[begin SELECTION]

Now we are ready to left scipy.optimize.curve_fit() do its job, just like in the first tutorial.

In [61]:
# Perform the curve fit
popt, _ = scipy.optimize.curve_fit(anisotropy, c_a_0, r, p0)

# Show the result
print("""
K_d =   {0:.2f} µM
r_f =  {1:.2f}
r_b = {2:.2f}""".format(*popt))
K_d =   0.18 µM
r_f =  59.39
r_b = 114.46

That's all there is to it! Now, let's plot the resulting curve fit.

In [62]:
# Get smooth curve
c_a_0_smooth = np.linspace(0, 35, 200)
r_fit = anisotropy(c_a_0_smooth, *popt)

# Plot results
plt.plot(c_a_0_smooth, r_fit, lw=2, color=sns.color_palette()[2])
plt.plot(c_a_0, r, '.', markersize=12)
plt.margins(0.02)
plt.xlabel('$c_a^0$ (µM)')
plt.ylabel('anisotropy');

A watch-out

Note that $K_d$ must be positive by construct, as must $r_f$ and $r_b$. The scipy.optimize.curve_fit() function has no way of knowing this. We could, instead, fit the logarithm of the respective values, which keeps us out of trouble. We just need to re-write our anisotropy() function.

In [65]:
def anisotropy_with_logs(c_a_0, log_K_d, log_r_f, log_r_b):
    """
    Anisotropy measured from a solution of actin and SD.
    
    Note, we do not pass c_d_0 into this function, assuming it has scope
    beyond the function.
    """
    K_d = np.exp(log_K_d)
    r_f = np.exp(log_r_f)
    r_b = np.exp(log_r_b)
    
    return anisotropy(c_a_0, K_d, r_f, r_b)

# Perform the curve fit
popt, _ = scipy.optimize.curve_fit(anisotropy_with_logs, c_a_0, r, np.log(p0))

# Show the result, being sure to exponentiate what the solver spit out
print("""
K_d =   {0:.2f} µM
r_f =  {1:.2f}
r_b = {2:.2f}""".format(*np.exp(popt)))
K_d =   0.18 µM
r_f =  59.39
r_b = 114.46

We get exactly the same result.

[end SELECTION]
[begin INFORMATION SHOWN]

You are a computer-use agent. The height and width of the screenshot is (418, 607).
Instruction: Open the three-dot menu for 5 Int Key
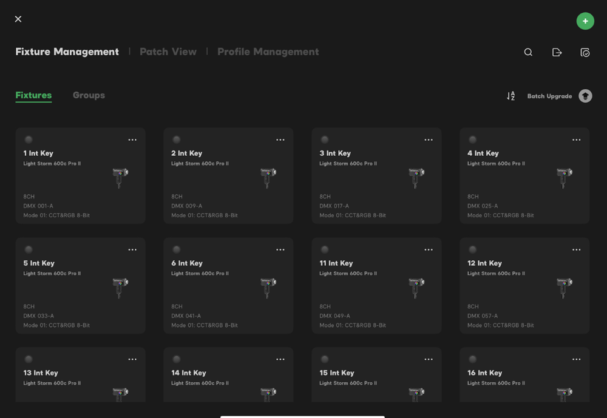tap(132, 250)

[end INFORMATION SHOWN]

TASK SET:
[1] Write out the passage of the curve-fitting tutorial starting with "plt.margins(0.02)" and going on through "our anisotropy() function.".
[2] List each distinct plt function called in the plotting code of the curve-fitting tutorial.
[3] Summarize the curve-fitting tutorial in two sentences.

ANSWER SET:
[1]
plt.margins(0.02)
plt.xlabel('$c_a^0$ (µM)')
plt.ylabel('anisotropy');

A watch-out

Note that $K_d$ must be positive by construct, as must $r_f$ and $r_b$. The scipy.optimize.curve_fit() function has no way of knowing this. We could, instead, fit the logarithm of the respective values, which keeps us out of trouble. We just need to re-write our anisotropy() function.

[2]
plt.plot
plt.margins
plt.xlabel
plt.ylabel

[3] The curve-fitting tutorial uses scipy.optimize.curve_fit() to fit an anisotropy function, which gives K_d = 0.18 µM, r_f = 59.39 and r_b = 114.46, and then plots the resulting curve. Because these parameters must be positive and curve_fit() has no way of knowing this, the tutorial rewrites the function to fit their logarithms instead and gets exactly the same result.